Mechanisms responsible for quantal Ca2+ release from inositol trisphosphate-sensitive calcium stores

Activation of cells by hormones, growth factors or neurotransmitters leads to an increased production of inositol trisphosphate (InsP(3)) and, after activation of the InsP(3) receptor (InsP(3)R), to Ca2+ release from intracellular Ca2+ stores. The release of intracellular Ca2+ is characterised by a graded response when submaximal doses of agonists are used. The basic phenomenon, called ''quantal Ca2+ release'', is that even the maintained presence of a submaximal dose of agonist or of InsP(3) for long time periods (up to 20 min) provokes only a partial release of Ca2+. This partial, or quantal, release phenomenon is due to the fact that the initially very rapid InsP(3)-induced Ca2+ release eventually develops into a much slower release phase. Physiologically, quantal release allows the Ca2+ stores to function as increment detectors and to induce local Ca2+ responses. The basic mechanism for quantal release of Ca2+ is presently not known.
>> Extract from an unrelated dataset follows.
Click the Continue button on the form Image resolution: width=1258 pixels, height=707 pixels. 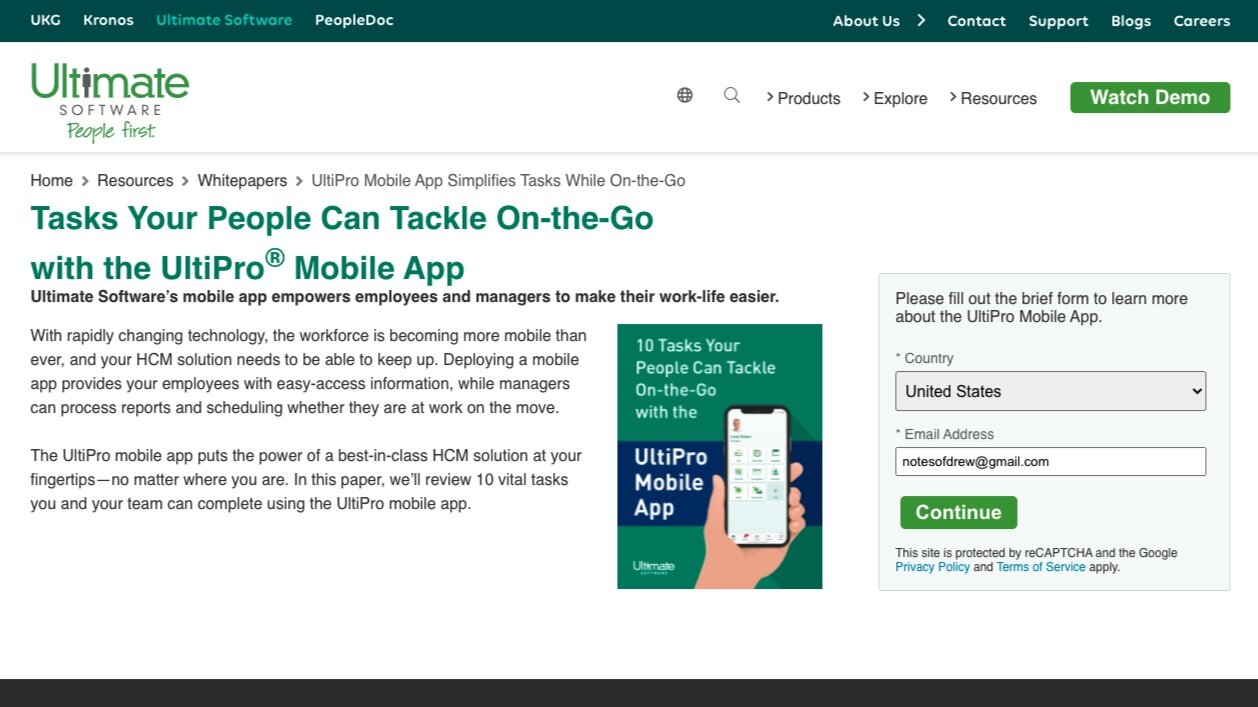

Possible mechanisms to explain the quantal behaviour of InsP(3)-induced Ca2+ release include the presence of InsP(3)-Rs with varying sensitivities for InsP(3), heterogeneous InsP(3)R distribution, intrinsic inactivation of the InsP(3)Rs, and regulation of the InsP(3)Rs by Ca2+ store content. This article reviews critically the evidence for the various mechanisms and evaluates their functional importance. A Ca2+-mediated conformational change of the InsP(3)R is most likely the key feature of the mechanism for quantal Ca2+ release, but the exact mode of operation remains unclear. It should also be pointed out that in intact cells more than one mechanism can be involved.